LKML Archive on lore.kernel.org
help / color / mirror / Atom feed
From: Greg Kroah-Hartman <gregkh@linuxfoundation.org>
To: linux-kernel@vger.kernel.org
Cc: Greg Kroah-Hartman <gregkh@linuxfoundation.org>,
	stable@vger.kernel.org, David Rientjes <rientjes@google.com>,
	Tetsuo Handa <penguin-kernel@I-love.SAKURA.ne.jp>,
	Michal Hocko <mhocko@suse.com>,
	Andrea Arcangeli <aarcange@redhat.com>,
	Andrew Morton <akpm@linux-foundation.org>,
	Linus Torvalds <torvalds@linux-foundation.org>
Subject: [PATCH 4.14 32/62] mm, oom: fix concurrent munlock and oom reaper unmap, v3
Date: Mon, 14 May 2018 08:48:48 +0200	[thread overview]
Message-ID: <20180514064818.131463728@linuxfoundation.org> (raw)
In-Reply-To: <20180514064816.436958006@linuxfoundation.org>

4.14-stable review patch.  If anyone has any objections, please let me know.

------------------

From: David Rientjes <rientjes@google.com>

commit 27ae357fa82be5ab73b2ef8d39dcb8ca2563483a upstream.

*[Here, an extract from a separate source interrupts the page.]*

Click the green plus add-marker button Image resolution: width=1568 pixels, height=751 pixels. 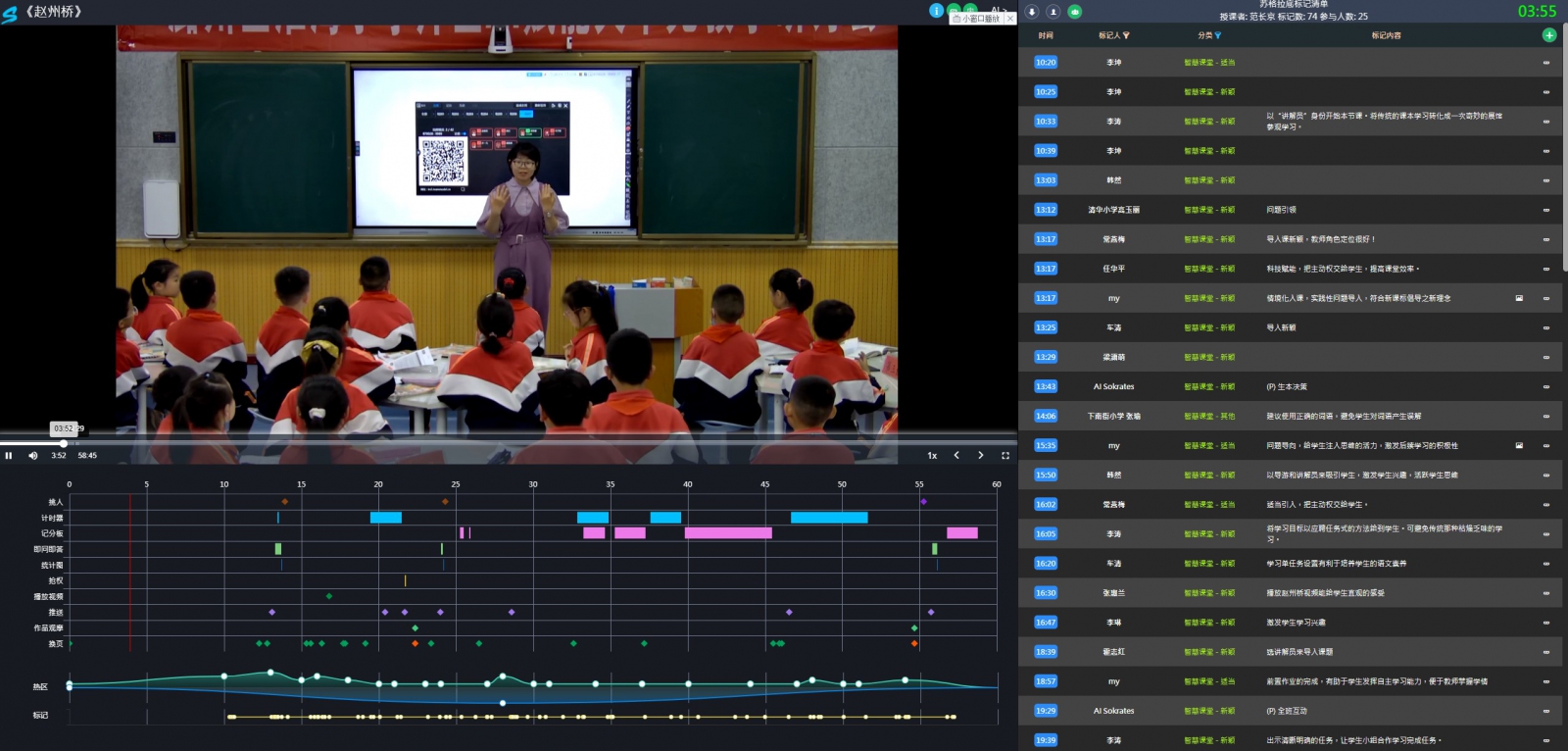(1548, 35)
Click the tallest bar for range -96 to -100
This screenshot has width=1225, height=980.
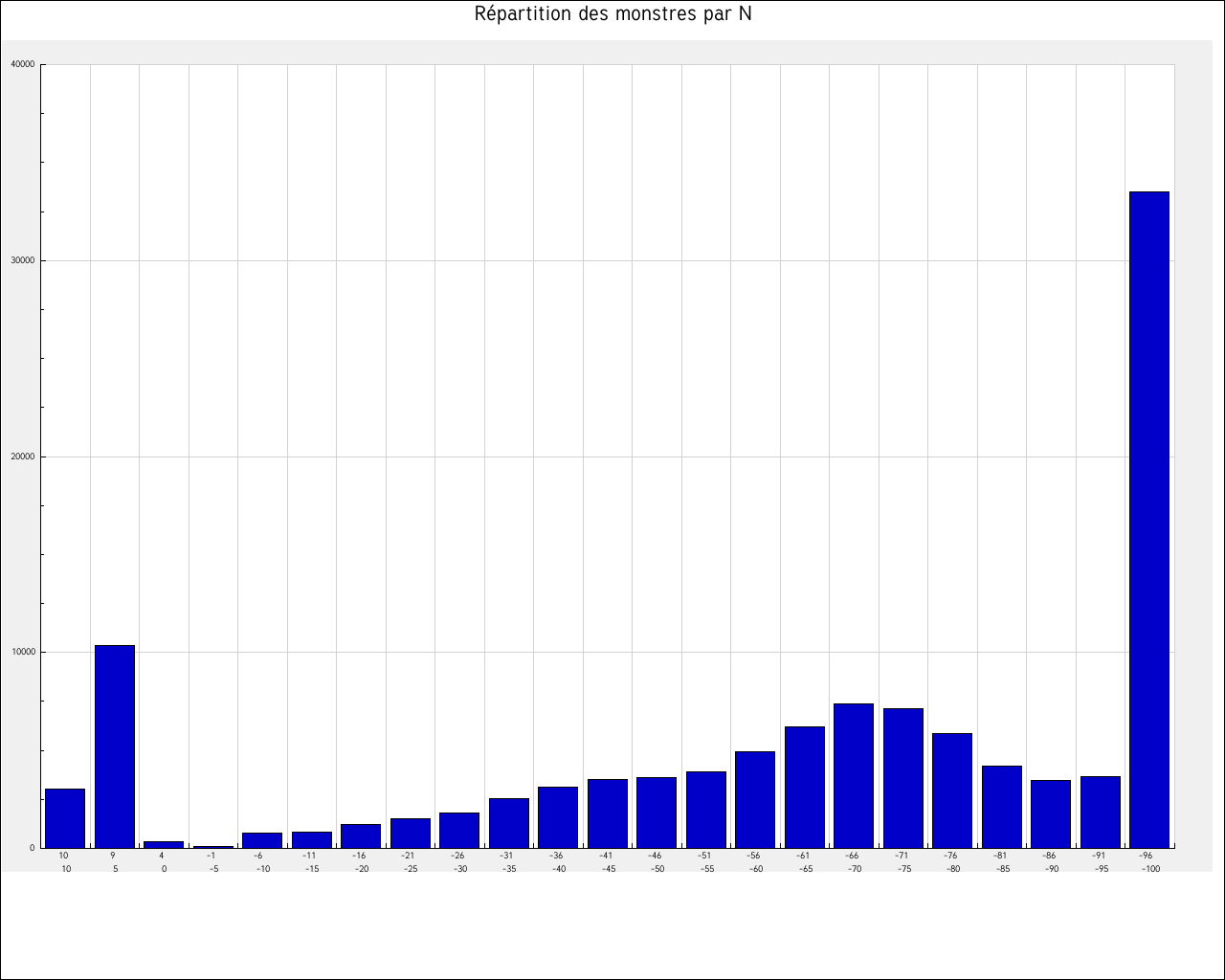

Since exit_mmap() is done without the protection of mm->mmap_sem, it is
possible for the oom reaper to concurrently operate on an mm until
MMF_OOM_SKIP is set.

This allows munlock_vma_pages_all() to concurrently run while the oom
reaper is operating on a vma.  Since munlock_vma_pages_range() depends
on clearing VM_LOCKED from vm_flags before actually doing the munlock to
determine if any other vmas are locking the same memory, the check for
VM_LOCKED in the oom reaper is racy.

This is especially noticeable on architectures such as powerpc where
clearing a huge pmd requires serialize_against_pte_lookup().  If the pmd
is zapped by the oom reaper during follow_page_mask() after the check
for pmd_none() is bypassed, this ends up deferencing a NULL ptl or a
kernel oops.

Fix this by manually freeing all possible memory from the mm before
doing the munlock and then setting MMF_OOM_SKIP.  The oom reaper can not
run on the mm anymore so the munlock is safe to do in exit_mmap().  It
also matches the logic that the oom reaper currently uses for
determining when to set MMF_OOM_SKIP itself, so there's no new risk of
excessive oom killing.

This issue fixes CVE-2018-1000200.

Link: http://lkml.kernel.org/r/alpine.DEB.2.21.1804241526320.238665@chino.kir.corp.google.com
Fixes: 212925802454 ("mm: oom: let oom_reap_task and exit_mmap run concurrently")
Signed-off-by: David Rientjes <rientjes@google.com>
Suggested-by: Tetsuo Handa <penguin-kernel@I-love.SAKURA.ne.jp>
Acked-by: Michal Hocko <mhocko@suse.com>
Cc: Andrea Arcangeli <aarcange@redhat.com>
Cc: <stable@vger.kernel.org>	[4.14+]
Signed-off-by: Andrew Morton <akpm@linux-foundation.org>
Signed-off-by: Linus Torvalds <torvalds@linux-foundation.org>
Signed-off-by: Greg Kroah-Hartman <gregkh@linuxfoundation.org>

---
 include/linux/oom.h |    2 +
 mm/mmap.c           |   44 ++++++++++++++++++------------
 mm/oom_kill.c       |   74 ++++++++++++++++++++++++++++------------------------
 3 files changed, 68 insertions(+), 52 deletions(-)

--- a/include/linux/oom.h
+++ b/include/linux/oom.h
@@ -95,6 +95,8 @@ static inline int check_stable_address_s
 	return 0;
 }
 
+void __oom_reap_task_mm(struct mm_struct *mm);
+
 extern unsigned long oom_badness(struct task_struct *p,
 		struct mem_cgroup *memcg, const nodemask_t *nodemask,
 		unsigned long totalpages);
--- a/mm/mmap.c
+++ b/mm/mmap.c
@@ -2982,6 +2982,32 @@ void exit_mmap(struct mm_struct *mm)
 	/* mm's last user has gone, and its about to be pulled down */
 	mmu_notifier_release(mm);
 
+	if (unlikely(mm_is_oom_victim(mm))) {
+		/*
+		 * Manually reap the mm to free as much memory as possible.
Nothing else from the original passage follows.